Monday, June 29, 2015

Proposed Bow Banning Bylaw May Miss Mark

The City of Langley has over 20 bylaws that can result in a fine from between $25 if your dog is not wearing a license, $100 for failing to remove snow from a sidewalk, all the way up to $1,000 if a dangerous dog chases, injures or bites a person.

Apparently the City of Langley has been getting complaints over the past year about people using bows and crossbows on residential properties in the municipality. In response, the City is looking at banning the use of bows.

The proposed bylaw simply states that “no person shall discharge a firearm or bow within the City.” Certain government officials are exempt from the proposed bylaw like police, animal control, and conservation officers. Discharging a firearm or bow is also allowed within the Agricultural Land Reserve under certain circumstances.

One of the interesting things about this bylaw is that is has a section about paintball guns being allows in “a licensed and insured facility designed for organized paintball games.”

Archery is also a sport, and under the City’s proposed bylaw, using a bow in an indoor or outdoor range would violate the proposed bylaw and result in a fine of $100 per day.

I did a quick search and found a CBC news story title “Penticton archer wants draw bows removed from firearms bylaw.

He and his son would like to grow that sport in that City. With the BC Winter Games coming to Penticton in 2016, if the City doesn’t update their bylaw, the BC Winter Games will run afoul of the Penticton bylaw.

One of the things that I’ve been noticing lately is that the City of Langley has being passing bylaws with overly broad prohibitions. For example, earlier this year I posted about how everyone who doesn’t wear a shirt in the sports box at Douglas Park, or swims in Al Anderson Pool, could be fined for break a City bylaw.

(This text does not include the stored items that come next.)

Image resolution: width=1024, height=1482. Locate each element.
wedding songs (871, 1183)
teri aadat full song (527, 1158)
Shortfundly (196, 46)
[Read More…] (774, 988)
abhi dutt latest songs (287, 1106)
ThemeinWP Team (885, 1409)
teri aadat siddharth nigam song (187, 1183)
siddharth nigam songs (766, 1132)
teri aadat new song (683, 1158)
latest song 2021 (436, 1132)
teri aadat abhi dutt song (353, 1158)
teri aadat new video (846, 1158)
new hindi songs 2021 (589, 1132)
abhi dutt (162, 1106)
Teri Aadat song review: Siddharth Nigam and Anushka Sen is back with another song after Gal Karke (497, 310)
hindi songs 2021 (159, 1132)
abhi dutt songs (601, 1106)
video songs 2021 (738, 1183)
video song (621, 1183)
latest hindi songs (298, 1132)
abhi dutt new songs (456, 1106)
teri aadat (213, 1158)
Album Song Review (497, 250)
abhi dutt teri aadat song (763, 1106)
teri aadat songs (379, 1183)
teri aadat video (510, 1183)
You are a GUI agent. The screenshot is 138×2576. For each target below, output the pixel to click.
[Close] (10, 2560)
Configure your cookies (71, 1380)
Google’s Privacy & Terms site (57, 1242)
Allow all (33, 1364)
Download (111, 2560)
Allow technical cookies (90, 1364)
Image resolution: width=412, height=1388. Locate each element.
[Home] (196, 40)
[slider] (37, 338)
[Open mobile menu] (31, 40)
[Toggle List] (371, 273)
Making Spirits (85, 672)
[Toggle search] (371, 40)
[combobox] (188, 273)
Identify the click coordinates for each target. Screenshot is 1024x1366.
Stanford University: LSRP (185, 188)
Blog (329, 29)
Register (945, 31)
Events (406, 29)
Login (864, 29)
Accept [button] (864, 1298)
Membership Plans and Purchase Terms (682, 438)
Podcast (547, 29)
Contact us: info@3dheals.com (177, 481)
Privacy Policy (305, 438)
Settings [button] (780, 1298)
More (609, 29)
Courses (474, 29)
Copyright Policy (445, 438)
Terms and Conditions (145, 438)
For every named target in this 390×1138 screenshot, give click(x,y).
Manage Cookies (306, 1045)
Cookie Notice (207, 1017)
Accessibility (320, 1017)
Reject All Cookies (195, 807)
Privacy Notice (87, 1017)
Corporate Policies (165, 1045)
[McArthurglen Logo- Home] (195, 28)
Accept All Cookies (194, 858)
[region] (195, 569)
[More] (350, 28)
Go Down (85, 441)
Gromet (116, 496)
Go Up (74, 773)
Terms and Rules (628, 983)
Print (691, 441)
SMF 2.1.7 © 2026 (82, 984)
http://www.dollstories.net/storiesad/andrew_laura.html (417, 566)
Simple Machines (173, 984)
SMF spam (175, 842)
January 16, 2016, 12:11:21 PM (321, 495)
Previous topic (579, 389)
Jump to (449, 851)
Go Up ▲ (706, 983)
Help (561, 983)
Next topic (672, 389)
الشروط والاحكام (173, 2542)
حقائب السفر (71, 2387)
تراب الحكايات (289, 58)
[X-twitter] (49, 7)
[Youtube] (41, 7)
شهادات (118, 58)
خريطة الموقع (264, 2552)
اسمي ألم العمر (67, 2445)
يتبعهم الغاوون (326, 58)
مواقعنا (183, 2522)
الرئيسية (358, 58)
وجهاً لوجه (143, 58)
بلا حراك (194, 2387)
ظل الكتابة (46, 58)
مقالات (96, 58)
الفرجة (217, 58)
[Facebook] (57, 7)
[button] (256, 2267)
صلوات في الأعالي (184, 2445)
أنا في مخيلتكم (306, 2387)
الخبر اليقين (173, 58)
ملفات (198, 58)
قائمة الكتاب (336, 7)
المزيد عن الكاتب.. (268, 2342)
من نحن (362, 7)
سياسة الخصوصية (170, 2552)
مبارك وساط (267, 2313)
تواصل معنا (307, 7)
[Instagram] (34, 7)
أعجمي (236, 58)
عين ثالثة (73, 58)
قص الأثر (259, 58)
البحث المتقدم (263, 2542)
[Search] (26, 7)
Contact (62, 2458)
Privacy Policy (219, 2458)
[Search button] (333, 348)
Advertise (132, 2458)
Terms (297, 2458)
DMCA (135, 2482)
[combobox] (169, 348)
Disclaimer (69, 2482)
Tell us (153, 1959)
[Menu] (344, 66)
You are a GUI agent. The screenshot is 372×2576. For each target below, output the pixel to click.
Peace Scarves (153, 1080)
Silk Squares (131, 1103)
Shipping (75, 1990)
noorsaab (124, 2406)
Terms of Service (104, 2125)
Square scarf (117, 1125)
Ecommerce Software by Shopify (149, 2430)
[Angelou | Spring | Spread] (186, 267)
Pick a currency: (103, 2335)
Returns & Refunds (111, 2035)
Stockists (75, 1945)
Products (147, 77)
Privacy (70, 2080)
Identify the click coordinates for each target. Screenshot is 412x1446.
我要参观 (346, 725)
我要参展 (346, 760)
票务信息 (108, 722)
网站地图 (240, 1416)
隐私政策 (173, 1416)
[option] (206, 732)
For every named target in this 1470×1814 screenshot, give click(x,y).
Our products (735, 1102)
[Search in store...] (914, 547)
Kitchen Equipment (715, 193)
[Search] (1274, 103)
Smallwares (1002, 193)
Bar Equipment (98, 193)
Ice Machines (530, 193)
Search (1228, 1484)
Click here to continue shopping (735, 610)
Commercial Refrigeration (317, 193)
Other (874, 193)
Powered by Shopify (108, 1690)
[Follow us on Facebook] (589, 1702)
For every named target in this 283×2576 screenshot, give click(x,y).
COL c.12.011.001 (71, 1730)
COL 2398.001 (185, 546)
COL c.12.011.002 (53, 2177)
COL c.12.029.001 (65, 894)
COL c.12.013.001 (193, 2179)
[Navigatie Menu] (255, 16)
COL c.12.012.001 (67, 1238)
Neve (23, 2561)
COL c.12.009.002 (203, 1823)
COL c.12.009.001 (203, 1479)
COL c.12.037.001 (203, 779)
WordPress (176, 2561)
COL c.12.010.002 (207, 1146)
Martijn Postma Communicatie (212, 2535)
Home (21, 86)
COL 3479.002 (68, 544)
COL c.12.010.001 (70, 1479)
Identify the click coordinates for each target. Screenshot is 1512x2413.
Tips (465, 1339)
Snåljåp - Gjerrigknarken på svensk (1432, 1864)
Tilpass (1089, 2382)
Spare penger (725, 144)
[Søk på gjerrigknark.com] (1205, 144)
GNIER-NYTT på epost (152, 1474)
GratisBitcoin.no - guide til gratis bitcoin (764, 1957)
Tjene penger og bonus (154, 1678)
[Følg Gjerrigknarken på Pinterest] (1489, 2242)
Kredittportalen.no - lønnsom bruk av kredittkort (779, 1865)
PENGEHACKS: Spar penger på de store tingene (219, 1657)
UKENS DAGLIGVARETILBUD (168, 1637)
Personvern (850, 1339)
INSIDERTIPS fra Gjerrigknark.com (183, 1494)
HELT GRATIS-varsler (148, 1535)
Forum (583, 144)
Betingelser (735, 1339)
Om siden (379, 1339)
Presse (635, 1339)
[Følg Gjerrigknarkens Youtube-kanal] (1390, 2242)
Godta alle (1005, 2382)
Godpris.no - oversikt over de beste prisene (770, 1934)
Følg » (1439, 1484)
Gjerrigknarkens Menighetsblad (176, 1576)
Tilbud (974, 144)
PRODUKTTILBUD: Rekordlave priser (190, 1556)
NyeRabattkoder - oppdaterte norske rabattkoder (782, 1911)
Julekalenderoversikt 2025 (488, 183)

While using a bow is dangerous, further exemptions should be put into the bylaw, similar to the paintball exemption, to allow the use of a bow in a safe environment which would allow people to participate in the sport.


Dave Hall said...

Thanks for your input Nathan. This has come to Public Meeting tonight without any pre-consultation with Council as a staff stated "housekeeping" item. I will raise your concerns along with a questioning of the inclination to "ban" rather than regulate in a number of by-laws. As well, I have some concern regarding the conflict between this proposal and other zoning by-law provisions that would seem to be at odds as a previous argument had been that if something wasn't stated as "allowable", then it was prohibited. So why are some things banned and some things unstated, so not "allowable"???
Councillor Dave Hall

Nathan Pachal said...

Thanks for bringing this up!

Nathan Pachal said...

Let's hope that nerf arrows aren't part of the ban.

M.Sakai said...

Unfortunately, it's become fairly typical in many jurisdictions around the Lower Mainland (and elsewhere, I'm sure) that a small number of complaints by residents results in a "sledgehammer" policy to deal with what is, in actuality, a very minor issue. In my experience, many municipal policy makers do not spend enough time examining unintended consequences and long-term impacts -- they want to be seen as "actively responding to the concerns of their citizens". Which is fine, when dealing with the application of policies and regulations (dealing with noise concerns, for example), but when creating new policy, time for sober second thought is often very useful in avoiding other problems down the road.

Dave Hall said...

So the end result last night was that No one on Council would second a motion to have first/second reading and delay third until after questioning,debate and perhaps referral to the Public Safety Committee for recommendations. Council pressed on and a minor amendment that was suggested by this writer by e-mail to staff, mayor, and Council reflecting your expressed need for an authorization/exemption for approved recreational activities was plagiarized by another Councillor and did pass. The main motion, as flawed as I perceive it to be, passed with only me objecting. So now in effect is a bylaw that , with few exceptions, bans firearm and bow activities throughout the City based on what I learned to be 2 complaints. This heavy handed approach continues to prohibit any opportunity for indoor range/practice facilities in the City and adds to the list of prohibited activities that absurdly includes as well billiard/pool halls and auctions unless "grandfathered" prior to by-law adoption. The City did replace the ban on "methodone distribution and did pass business license regulations in concert with the College of Pharmacists. However, based on a single letter from the Downtown Merchants Association and a few anecdotal comments about "lingerers" outside pharmacies, the City is moving toward a zoning by-law that is intended to restrict the number of pharmacies through a "proximty" clause. So instead of addressing the "street" concerns, the City pushes forward on a zoning by-law that once again "grandfathers" existing pharmacies and discourages a fundamental element of true Capitalism--that being competition. Those that serve best the consumer should survive. A City that prides itself in being "open for business" through zoning, seemingly is intent on doing the opposite, ignoring both demand and demographics of the City. More to come next meeting.